Put the records from the line containing "Open 刻度参数设置" through the line containing "The height and width of the screenshot is (1068, 492)." into a Markdown table, both ends included, with the columns Row and Line. Give one row per line and skip the blank lines.

__DATA FOR THIS TASK__:
•••

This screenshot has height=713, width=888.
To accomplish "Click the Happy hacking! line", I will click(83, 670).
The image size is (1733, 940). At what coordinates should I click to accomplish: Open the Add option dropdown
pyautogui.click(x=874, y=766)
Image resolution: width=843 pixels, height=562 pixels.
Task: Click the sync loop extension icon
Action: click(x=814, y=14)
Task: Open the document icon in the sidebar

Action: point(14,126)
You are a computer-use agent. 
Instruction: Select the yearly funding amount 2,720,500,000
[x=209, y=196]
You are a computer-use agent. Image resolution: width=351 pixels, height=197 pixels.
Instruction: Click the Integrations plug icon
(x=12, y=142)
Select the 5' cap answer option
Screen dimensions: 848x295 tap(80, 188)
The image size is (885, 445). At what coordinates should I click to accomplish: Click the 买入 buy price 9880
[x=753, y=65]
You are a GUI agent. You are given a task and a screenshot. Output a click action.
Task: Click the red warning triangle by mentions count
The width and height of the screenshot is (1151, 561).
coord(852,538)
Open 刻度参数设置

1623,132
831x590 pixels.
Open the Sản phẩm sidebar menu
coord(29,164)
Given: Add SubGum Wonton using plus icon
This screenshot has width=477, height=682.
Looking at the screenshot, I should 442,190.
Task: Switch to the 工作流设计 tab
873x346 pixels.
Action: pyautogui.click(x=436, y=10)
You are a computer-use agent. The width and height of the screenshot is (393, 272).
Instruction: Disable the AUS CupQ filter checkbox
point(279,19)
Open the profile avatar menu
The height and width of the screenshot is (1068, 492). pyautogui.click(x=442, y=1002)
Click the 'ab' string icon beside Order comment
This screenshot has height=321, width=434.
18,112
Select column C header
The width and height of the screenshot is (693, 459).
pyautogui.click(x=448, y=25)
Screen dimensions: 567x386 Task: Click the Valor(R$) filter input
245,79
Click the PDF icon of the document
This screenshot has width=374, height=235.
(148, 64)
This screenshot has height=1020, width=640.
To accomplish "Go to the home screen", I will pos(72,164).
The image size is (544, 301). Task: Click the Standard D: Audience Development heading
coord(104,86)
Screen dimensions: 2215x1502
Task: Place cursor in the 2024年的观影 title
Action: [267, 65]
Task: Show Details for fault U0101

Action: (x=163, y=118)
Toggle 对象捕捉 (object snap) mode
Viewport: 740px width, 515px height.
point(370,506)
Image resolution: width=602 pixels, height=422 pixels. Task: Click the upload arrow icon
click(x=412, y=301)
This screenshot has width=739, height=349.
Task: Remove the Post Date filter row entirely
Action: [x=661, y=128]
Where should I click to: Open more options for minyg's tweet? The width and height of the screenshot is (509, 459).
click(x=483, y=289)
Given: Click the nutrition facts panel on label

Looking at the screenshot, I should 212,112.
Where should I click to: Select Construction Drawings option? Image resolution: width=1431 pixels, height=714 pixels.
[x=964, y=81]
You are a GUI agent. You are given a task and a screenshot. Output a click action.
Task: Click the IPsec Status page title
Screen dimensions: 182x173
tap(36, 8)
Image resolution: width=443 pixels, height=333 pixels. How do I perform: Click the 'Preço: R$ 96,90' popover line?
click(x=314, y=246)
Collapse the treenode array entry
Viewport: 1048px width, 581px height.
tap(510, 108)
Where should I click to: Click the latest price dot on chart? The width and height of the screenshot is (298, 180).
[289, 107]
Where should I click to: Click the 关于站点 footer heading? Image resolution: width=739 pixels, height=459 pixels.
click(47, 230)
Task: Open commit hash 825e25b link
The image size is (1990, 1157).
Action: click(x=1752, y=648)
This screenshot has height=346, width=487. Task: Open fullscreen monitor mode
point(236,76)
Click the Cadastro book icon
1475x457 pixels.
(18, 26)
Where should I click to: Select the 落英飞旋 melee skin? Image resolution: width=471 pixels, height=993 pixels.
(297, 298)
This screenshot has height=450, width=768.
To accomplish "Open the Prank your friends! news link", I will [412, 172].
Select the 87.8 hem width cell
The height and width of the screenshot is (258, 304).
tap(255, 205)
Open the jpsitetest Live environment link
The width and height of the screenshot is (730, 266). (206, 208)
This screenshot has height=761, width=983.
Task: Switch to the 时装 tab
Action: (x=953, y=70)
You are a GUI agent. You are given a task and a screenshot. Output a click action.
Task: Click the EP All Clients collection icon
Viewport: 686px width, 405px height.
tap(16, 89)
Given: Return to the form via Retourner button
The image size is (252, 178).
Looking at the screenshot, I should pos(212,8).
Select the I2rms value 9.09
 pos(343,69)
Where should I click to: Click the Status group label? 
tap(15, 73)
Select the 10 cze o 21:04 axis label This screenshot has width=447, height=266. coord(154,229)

•••

__ANSWER TO THE TASK__:
| Row | Line |
|---|---|
| 1 | Open 刻度参数设置 |
| 2 | 1623,132 |
| 3 | 831x590 pixels. |
| 4 | Open the Sản phẩm sidebar menu |
| 5 | coord(29,164) |
| 6 | Given: Add SubGum Wonton using plus icon |
| 7 | This screenshot has width=477, height=682. |
| 8 | Looking at the screenshot, I should 442,190. |
| 9 | Task: Switch to the 工作流设计 tab |
| 10 | 873x346 pixels. |
| 11 | Action: pyautogui.click(x=436, y=10) |
| 12 | You are a computer-use agent. The width and height of the screenshot is (393, 272). |
| 13 | Instruction: Disable the AUS CupQ filter checkbox |
| 14 | point(279,19) |
| 15 | Open the profile avatar menu |
| 16 | The height and width of the screenshot is (1068, 492). pyautogui.click(x=442, y=1002) |